▶ [SET EXERCISE]: Rescale everything from the start of the material down through the line containing "pos(1055,146)", both ends included, and reproduce all of those lines with the requests unchanged. Multiply every coordinate number in the answers by 0.6 and round to whole numbers, with halves rounding up.

▶ [INFORMATION SHOWN]:
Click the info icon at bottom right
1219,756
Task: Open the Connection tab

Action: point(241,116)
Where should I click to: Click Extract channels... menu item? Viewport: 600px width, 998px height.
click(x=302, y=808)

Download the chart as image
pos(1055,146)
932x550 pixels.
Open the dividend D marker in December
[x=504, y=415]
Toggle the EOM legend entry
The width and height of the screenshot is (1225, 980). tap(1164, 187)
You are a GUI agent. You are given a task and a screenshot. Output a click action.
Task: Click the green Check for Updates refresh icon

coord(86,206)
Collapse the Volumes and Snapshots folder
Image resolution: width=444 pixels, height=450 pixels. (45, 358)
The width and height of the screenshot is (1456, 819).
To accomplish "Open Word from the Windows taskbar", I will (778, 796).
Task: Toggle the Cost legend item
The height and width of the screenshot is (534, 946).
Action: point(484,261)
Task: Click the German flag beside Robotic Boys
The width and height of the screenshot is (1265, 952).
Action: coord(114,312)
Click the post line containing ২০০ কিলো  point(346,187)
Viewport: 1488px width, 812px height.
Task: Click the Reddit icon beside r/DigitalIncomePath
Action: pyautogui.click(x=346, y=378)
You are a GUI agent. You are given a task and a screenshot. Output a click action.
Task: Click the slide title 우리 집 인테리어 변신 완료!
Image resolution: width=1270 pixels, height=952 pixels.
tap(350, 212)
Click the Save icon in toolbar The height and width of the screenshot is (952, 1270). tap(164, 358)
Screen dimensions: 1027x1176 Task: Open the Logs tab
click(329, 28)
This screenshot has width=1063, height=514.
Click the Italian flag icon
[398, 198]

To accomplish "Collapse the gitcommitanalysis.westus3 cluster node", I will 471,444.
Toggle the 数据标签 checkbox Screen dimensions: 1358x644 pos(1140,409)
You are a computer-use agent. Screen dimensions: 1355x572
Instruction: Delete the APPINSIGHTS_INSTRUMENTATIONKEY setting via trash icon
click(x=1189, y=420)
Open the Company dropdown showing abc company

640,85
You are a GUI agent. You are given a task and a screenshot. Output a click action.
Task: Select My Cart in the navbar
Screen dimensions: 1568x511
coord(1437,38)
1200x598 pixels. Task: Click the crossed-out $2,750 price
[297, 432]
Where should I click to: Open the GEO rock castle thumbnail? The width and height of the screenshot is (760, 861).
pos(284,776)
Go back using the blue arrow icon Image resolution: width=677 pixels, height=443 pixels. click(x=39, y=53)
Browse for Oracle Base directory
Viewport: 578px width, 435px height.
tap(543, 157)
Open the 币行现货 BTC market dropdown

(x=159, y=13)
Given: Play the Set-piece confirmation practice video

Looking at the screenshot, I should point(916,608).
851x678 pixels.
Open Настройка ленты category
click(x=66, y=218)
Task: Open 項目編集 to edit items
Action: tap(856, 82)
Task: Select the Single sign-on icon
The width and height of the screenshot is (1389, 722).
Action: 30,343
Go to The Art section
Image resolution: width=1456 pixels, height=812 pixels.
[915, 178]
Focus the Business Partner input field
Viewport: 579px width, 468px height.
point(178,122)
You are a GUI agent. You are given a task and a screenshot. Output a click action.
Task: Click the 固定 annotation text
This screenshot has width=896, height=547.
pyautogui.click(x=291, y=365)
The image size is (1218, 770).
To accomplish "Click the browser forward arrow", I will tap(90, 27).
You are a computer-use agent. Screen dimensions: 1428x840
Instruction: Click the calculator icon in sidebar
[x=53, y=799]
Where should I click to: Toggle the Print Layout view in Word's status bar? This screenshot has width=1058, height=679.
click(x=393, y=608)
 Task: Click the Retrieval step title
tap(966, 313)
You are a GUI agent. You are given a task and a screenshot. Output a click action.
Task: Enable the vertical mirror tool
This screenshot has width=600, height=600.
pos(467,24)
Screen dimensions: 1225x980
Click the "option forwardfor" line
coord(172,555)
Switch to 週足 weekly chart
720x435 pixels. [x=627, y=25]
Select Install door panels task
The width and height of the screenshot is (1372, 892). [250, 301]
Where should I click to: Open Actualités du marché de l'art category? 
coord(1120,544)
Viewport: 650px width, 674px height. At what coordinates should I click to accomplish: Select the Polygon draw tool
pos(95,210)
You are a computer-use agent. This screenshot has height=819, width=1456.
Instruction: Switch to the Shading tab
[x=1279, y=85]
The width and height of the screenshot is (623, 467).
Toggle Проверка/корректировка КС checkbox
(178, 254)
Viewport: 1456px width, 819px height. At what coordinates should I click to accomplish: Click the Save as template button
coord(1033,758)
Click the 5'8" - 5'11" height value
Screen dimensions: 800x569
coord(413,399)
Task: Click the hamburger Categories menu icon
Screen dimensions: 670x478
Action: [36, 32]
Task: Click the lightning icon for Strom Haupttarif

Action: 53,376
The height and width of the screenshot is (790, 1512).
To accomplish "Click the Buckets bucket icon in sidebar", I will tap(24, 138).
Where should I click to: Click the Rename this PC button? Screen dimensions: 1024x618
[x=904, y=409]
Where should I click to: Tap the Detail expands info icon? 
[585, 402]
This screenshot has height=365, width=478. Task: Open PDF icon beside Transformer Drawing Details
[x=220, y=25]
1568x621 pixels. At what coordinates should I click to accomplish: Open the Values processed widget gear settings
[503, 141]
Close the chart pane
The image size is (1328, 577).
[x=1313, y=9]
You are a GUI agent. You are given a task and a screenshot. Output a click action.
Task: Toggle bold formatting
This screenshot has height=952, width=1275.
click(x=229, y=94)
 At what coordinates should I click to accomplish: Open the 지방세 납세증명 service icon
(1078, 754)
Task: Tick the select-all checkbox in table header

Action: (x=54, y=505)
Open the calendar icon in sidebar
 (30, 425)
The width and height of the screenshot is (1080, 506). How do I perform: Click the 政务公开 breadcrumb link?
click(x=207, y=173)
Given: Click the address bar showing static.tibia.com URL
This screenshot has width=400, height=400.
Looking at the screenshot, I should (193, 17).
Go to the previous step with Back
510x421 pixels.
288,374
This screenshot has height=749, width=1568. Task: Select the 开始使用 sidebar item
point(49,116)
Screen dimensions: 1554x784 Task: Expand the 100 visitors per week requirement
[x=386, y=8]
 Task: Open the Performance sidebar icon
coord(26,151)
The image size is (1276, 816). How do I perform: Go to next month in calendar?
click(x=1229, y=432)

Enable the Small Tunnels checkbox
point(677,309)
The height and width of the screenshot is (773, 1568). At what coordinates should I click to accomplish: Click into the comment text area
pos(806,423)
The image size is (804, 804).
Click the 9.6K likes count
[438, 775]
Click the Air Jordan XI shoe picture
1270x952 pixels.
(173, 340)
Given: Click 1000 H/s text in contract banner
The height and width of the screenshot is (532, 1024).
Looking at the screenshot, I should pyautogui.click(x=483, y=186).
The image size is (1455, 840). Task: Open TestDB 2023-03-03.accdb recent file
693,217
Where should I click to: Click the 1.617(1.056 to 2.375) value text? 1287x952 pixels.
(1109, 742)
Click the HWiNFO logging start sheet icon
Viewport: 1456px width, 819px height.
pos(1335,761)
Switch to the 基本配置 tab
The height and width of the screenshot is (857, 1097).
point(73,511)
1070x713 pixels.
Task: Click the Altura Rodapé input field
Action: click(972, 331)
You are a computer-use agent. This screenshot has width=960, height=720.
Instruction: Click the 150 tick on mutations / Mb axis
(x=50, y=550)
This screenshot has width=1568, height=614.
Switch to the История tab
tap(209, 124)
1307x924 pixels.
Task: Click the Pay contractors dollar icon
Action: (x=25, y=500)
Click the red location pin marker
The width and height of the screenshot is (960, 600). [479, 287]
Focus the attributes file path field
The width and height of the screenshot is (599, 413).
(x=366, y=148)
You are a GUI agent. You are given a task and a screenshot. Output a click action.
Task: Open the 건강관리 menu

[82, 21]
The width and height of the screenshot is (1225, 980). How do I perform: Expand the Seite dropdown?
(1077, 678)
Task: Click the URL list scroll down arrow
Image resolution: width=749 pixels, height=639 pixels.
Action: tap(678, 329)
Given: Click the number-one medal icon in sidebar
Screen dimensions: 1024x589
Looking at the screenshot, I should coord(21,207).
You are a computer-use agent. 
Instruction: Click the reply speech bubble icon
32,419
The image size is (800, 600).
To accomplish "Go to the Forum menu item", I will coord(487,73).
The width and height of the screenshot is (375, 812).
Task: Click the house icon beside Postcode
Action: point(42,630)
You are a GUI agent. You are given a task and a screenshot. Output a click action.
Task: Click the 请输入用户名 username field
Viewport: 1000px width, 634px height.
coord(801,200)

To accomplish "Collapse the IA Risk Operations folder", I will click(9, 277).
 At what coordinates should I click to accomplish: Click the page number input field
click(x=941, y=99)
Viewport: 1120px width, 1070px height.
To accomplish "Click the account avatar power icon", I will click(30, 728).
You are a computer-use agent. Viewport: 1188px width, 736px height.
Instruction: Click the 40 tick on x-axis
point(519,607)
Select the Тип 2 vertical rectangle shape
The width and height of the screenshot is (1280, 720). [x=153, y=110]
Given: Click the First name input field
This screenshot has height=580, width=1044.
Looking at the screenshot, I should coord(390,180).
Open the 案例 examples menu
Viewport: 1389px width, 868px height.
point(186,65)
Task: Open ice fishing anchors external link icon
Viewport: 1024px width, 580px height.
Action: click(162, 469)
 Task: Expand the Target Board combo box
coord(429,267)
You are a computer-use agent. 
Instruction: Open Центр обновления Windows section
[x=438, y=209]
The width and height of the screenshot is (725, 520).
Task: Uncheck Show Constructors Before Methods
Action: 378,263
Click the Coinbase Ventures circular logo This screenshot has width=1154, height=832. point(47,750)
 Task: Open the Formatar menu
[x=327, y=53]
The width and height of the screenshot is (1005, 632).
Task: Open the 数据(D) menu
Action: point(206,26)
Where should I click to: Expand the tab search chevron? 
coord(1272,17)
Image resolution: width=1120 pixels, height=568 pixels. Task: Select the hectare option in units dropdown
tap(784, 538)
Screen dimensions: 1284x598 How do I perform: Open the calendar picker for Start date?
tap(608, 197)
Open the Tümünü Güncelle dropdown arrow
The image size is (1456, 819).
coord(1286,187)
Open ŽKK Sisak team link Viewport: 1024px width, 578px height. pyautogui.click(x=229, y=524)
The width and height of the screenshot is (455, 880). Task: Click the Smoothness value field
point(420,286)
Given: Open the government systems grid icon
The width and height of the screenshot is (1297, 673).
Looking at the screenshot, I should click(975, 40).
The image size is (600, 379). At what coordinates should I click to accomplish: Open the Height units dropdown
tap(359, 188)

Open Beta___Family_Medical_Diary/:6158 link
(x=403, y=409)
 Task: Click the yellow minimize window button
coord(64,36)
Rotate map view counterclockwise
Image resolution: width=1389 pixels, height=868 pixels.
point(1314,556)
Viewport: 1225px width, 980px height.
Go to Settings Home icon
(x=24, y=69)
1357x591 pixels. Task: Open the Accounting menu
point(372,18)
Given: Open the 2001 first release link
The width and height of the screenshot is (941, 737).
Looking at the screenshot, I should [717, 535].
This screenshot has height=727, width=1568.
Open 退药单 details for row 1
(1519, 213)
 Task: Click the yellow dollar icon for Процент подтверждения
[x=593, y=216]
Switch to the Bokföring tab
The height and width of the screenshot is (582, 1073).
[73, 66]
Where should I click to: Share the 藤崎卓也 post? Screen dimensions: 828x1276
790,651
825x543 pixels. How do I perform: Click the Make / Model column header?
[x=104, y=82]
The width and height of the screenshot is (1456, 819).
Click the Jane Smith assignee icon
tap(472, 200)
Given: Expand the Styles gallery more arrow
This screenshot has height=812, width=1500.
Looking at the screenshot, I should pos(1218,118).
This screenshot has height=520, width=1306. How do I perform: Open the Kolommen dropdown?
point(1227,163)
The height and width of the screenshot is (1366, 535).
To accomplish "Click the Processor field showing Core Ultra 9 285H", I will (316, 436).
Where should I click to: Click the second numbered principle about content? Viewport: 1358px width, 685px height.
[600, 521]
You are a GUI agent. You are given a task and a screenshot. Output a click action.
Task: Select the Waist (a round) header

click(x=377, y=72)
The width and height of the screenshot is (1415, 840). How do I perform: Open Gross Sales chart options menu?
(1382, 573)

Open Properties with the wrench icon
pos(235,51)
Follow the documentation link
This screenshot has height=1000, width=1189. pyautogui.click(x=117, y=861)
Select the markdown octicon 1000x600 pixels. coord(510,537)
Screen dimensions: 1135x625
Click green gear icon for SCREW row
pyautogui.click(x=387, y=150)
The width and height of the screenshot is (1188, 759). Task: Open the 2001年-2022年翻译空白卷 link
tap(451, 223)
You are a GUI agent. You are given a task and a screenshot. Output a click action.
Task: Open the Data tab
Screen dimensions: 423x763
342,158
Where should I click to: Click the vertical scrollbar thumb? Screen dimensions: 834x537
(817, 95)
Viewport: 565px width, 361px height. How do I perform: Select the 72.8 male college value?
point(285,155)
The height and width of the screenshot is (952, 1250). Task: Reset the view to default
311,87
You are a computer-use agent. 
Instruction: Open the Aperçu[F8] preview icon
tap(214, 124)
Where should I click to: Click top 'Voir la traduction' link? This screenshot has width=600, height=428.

▶ [WRITTEN ANSWER]:
Click the info icon at bottom right
731,454
Task: Open the Connection tab

Action: point(145,70)
Where should I click to: Click Extract channels... menu item? Viewport: 600px width, 998px height.
click(x=181, y=485)

Download the chart as image
pos(633,88)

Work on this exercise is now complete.